ED51D-3456:
Incorporating Cutting Edge Scientific Results from the Margins-Geoprisms Program into the Undergraduate Curriculum: The Subduction Factory

Friday, 19 December 2014
Sarah Penniston-Dorland, University of Maryland College Park, Dept. Geology, College Park, MD, United States, Robert J Stern, Univ Texas Dallas, Richardson, TX, United States, Benjamin R Edwards, Dickinson College, Carlisle, PA, United States and Christopher R Kincaid, University of Rhode Island, Kingston, RI, United States
Abstract:
The NSF-MARGINS Program funded a decade of research on continental margin processes. The NSF-GeoPRISMS Mini-lesson Project, funded by NSF-TUES, is designed to integrate fundamental results from the MARGINS program into open-source college-level curriculum. Three Subduction Factory (SubFac) mini-lessons were developed as part of this project. These include hands-on examinations of data sets representing 3 key components of the subduction zone system: 1) Heat transfer in the subducted slab; 2) Metamorphic processes happening at the plate interface; and 3) Typical magmatic products of arc systems above subduction zones.

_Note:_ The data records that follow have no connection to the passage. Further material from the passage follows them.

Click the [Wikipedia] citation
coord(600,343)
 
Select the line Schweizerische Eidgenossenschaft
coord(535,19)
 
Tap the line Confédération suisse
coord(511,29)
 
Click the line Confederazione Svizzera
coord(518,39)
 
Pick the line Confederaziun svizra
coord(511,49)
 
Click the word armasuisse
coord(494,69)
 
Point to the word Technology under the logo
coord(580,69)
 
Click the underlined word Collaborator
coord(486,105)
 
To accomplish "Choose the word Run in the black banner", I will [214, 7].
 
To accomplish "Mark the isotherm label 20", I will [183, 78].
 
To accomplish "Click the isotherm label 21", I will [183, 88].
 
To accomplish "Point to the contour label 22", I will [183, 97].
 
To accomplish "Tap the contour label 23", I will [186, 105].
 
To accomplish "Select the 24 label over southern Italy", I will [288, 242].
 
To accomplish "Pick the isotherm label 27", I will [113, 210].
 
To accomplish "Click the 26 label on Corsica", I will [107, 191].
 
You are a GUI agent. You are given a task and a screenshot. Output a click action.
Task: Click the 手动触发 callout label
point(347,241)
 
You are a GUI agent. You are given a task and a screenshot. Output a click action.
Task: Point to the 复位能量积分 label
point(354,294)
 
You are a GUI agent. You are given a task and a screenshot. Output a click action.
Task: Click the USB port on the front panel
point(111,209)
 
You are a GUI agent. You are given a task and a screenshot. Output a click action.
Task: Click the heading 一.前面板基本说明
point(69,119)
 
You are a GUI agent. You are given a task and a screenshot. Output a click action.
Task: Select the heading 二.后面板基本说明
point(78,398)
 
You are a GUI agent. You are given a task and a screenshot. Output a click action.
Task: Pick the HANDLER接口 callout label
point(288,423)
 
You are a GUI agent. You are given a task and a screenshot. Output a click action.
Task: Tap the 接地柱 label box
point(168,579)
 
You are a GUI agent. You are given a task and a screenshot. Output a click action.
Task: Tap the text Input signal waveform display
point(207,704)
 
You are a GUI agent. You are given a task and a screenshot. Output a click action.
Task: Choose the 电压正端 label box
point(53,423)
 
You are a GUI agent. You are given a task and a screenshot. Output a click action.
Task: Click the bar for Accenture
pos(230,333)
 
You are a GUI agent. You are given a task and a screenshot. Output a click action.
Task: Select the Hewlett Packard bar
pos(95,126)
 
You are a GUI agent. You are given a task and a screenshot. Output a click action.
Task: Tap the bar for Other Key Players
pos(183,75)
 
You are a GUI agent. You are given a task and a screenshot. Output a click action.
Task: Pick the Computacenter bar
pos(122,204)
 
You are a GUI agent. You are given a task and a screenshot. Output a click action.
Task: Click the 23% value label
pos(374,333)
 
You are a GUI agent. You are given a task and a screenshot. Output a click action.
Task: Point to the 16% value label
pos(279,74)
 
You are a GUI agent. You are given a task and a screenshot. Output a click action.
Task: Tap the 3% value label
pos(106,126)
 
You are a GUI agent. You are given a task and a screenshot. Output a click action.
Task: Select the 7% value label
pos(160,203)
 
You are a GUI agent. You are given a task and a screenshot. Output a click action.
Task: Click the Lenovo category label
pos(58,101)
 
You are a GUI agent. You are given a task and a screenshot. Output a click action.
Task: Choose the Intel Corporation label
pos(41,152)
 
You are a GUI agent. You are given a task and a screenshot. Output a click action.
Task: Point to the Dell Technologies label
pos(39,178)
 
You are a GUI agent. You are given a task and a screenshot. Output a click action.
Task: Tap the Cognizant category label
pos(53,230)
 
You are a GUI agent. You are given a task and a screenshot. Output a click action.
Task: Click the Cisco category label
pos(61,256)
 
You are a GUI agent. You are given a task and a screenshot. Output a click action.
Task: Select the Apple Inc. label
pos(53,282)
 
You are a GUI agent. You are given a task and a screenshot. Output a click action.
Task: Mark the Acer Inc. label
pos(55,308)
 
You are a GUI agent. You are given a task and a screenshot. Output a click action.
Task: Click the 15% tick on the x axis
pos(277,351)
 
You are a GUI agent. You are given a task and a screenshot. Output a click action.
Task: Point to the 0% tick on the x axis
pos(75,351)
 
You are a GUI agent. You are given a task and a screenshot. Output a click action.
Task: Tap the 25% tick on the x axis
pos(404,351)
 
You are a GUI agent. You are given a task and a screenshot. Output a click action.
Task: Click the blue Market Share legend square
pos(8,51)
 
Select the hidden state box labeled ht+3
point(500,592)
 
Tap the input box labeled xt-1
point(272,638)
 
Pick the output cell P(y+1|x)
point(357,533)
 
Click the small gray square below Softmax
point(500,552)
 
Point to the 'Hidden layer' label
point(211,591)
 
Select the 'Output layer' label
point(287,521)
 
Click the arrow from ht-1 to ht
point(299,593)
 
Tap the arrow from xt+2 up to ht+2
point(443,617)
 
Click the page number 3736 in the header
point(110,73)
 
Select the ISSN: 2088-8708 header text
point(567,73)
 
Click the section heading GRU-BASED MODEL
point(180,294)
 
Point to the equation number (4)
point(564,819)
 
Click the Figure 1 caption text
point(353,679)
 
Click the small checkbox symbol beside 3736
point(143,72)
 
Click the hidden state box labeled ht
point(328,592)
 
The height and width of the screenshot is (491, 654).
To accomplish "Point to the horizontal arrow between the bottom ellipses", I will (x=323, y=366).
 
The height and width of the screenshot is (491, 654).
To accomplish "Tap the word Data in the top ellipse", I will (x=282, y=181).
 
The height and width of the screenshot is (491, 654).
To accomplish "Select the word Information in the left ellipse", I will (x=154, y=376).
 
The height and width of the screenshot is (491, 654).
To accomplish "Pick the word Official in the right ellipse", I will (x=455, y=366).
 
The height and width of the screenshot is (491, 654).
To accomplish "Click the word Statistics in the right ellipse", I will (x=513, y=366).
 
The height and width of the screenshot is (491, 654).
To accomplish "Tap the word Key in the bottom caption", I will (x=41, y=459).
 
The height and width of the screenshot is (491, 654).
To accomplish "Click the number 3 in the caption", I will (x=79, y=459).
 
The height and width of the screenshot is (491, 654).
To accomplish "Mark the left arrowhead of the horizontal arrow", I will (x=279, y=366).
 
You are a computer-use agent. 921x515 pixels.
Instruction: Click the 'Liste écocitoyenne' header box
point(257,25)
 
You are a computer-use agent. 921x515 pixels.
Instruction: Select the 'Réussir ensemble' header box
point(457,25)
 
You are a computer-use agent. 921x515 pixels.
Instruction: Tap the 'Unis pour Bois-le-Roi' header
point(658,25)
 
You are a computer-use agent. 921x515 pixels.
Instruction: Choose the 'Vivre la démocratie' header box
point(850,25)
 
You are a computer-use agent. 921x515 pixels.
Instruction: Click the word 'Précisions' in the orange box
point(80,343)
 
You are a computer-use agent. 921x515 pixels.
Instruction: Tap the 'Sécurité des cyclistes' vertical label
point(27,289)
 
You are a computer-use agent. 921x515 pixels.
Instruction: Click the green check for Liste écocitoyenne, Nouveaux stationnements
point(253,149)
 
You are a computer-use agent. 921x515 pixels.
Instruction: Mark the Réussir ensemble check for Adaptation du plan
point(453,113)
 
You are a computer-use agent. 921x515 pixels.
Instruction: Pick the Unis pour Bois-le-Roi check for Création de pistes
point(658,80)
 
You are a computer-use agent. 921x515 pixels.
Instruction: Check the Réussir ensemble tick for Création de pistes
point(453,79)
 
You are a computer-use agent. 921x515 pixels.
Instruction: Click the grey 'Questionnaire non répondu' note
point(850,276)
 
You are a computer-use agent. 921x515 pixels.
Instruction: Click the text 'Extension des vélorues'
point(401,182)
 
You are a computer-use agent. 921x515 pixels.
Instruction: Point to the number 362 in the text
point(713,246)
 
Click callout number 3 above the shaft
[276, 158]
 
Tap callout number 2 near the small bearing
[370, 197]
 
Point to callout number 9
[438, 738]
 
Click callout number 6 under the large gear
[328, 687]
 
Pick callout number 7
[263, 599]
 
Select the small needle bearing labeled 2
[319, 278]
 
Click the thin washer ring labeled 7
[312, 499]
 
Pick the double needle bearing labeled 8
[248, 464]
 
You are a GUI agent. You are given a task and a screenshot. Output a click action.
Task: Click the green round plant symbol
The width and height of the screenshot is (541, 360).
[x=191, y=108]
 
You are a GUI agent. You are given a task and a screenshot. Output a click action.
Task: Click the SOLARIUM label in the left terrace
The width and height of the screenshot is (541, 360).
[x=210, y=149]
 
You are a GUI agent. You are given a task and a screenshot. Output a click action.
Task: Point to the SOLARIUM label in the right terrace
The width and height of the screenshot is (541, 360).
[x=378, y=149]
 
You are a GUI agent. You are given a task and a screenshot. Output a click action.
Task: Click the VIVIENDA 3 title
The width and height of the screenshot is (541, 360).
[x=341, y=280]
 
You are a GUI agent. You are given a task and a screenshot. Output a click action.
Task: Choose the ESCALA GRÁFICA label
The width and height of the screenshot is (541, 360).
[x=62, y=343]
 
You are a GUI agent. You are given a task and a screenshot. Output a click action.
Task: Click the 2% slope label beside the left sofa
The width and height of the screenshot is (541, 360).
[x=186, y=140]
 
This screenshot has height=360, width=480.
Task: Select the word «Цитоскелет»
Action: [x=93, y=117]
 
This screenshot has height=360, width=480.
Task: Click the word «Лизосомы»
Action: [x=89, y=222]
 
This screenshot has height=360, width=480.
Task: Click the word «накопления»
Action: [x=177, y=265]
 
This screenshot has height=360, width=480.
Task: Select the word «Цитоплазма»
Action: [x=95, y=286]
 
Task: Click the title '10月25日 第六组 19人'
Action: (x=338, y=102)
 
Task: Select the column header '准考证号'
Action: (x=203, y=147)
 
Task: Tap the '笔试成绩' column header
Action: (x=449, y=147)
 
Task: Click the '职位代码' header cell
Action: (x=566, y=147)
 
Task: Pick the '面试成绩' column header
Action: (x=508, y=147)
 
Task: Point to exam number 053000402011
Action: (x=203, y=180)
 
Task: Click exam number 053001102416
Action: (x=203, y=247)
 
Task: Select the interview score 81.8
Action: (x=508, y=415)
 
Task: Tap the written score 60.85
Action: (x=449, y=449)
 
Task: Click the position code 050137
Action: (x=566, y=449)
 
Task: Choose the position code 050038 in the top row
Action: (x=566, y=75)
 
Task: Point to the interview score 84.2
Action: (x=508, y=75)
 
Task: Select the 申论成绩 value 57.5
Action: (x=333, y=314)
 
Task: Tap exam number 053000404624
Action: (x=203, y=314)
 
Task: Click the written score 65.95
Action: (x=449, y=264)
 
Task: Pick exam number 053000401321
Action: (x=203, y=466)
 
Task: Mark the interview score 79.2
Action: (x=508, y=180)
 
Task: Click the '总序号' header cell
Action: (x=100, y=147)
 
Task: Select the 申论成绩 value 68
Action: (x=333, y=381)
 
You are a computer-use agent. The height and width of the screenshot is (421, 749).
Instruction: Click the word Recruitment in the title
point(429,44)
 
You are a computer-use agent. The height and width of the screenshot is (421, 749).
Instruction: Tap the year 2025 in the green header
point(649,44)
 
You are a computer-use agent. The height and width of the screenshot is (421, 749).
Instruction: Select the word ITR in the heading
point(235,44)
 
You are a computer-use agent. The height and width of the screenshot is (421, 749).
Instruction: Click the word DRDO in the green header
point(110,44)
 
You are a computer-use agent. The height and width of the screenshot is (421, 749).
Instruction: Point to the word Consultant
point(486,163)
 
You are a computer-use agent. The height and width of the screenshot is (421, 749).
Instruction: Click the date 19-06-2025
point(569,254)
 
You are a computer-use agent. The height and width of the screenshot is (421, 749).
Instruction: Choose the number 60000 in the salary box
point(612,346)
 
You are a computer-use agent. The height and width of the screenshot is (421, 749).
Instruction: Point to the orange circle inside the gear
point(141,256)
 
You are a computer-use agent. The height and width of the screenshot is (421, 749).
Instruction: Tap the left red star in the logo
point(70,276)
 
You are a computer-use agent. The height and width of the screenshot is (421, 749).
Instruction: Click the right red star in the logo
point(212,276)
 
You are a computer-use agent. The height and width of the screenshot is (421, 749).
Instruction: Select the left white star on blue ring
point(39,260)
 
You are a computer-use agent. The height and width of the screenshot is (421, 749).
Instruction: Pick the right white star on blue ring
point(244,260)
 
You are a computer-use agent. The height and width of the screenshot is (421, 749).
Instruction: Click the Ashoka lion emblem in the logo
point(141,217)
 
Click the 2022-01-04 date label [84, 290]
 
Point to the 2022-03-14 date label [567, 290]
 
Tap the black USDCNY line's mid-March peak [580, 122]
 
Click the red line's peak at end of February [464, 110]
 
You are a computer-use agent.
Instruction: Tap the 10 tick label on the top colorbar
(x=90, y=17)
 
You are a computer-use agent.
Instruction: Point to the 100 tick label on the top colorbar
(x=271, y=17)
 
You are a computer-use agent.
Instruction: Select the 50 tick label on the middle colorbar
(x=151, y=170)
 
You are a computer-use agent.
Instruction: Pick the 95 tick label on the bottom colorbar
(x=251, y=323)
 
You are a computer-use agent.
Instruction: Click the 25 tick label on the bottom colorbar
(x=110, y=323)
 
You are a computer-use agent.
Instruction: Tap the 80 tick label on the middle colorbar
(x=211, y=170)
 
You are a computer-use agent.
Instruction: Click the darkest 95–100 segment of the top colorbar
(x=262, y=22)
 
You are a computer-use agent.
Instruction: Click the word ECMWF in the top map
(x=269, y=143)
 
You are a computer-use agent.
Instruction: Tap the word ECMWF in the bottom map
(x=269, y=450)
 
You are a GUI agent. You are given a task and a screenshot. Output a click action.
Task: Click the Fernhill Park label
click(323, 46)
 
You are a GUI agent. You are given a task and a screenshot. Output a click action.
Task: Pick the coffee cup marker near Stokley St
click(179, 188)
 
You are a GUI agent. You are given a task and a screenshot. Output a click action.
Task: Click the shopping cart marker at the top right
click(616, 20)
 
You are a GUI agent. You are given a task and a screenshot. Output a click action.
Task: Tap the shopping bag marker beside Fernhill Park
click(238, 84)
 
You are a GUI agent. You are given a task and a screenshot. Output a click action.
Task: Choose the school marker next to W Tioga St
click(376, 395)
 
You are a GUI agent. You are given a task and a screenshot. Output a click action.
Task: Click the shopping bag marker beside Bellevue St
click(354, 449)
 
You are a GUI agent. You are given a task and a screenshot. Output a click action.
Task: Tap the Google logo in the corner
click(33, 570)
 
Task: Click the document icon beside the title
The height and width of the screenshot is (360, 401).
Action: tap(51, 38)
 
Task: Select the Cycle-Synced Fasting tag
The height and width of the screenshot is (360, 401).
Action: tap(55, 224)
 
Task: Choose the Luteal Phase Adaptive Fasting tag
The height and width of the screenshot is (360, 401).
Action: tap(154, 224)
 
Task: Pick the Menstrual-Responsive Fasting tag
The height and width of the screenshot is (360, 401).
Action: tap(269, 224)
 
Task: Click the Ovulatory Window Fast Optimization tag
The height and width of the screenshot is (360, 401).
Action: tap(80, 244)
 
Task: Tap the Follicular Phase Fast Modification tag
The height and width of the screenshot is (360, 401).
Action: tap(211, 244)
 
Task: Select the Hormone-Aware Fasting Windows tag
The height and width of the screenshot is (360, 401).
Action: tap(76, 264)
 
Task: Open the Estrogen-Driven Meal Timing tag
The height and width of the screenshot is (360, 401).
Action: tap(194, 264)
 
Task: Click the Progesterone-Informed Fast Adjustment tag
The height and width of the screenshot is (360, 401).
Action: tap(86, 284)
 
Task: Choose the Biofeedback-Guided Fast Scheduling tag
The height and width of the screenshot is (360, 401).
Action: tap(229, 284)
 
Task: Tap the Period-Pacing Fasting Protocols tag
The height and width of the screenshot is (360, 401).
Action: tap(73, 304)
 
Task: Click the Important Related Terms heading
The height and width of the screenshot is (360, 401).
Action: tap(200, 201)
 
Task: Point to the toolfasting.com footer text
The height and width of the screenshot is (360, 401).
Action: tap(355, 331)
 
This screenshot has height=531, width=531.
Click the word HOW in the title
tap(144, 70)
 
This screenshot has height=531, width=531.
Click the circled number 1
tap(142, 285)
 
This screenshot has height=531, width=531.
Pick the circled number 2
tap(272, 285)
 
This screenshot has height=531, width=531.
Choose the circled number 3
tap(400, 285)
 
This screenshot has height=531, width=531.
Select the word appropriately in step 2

Module 1: “Slab Temperatures Control Melting in Subduction Zones, What Controls Slab Temperature?” allows students to work in groups using beads rolling down slopes as an analog for the mathematics of heat flow. Using this hands-on, exploration-based approach, students develop an intuition for the mathematics of heatflow and learn about heat conduction and advection in the subduction zone environment.

Module 2: “Subduction zone metamorphism” introduces students to the metamorphic rocks that form as the subducted slab descends and the mineral reactions that characterize subduction-related metamorphism. This module includes a suite of metamorphic rocks available for instructors to use in a lab, and exercises in which students compare pressure-temperature estimates obtained from metamorphic rocks to predictions from thermal models.

Module 3: “Central American Arc Volcanoes, Petrology and Geochemistry” introduces students to basic concepts in igneous petrology using the Central American volcanic arc, a MARGINS Subduction Factory focus site, as an example. The module relates data from two different volcanoes – basaltic Cerro Negro (Nicaragua) and andesitic Ilopango (El Salvador) including hand sample observations and major element geochemistry – to explore processes of mantle and crustal melting and differentiation in arc volcanism.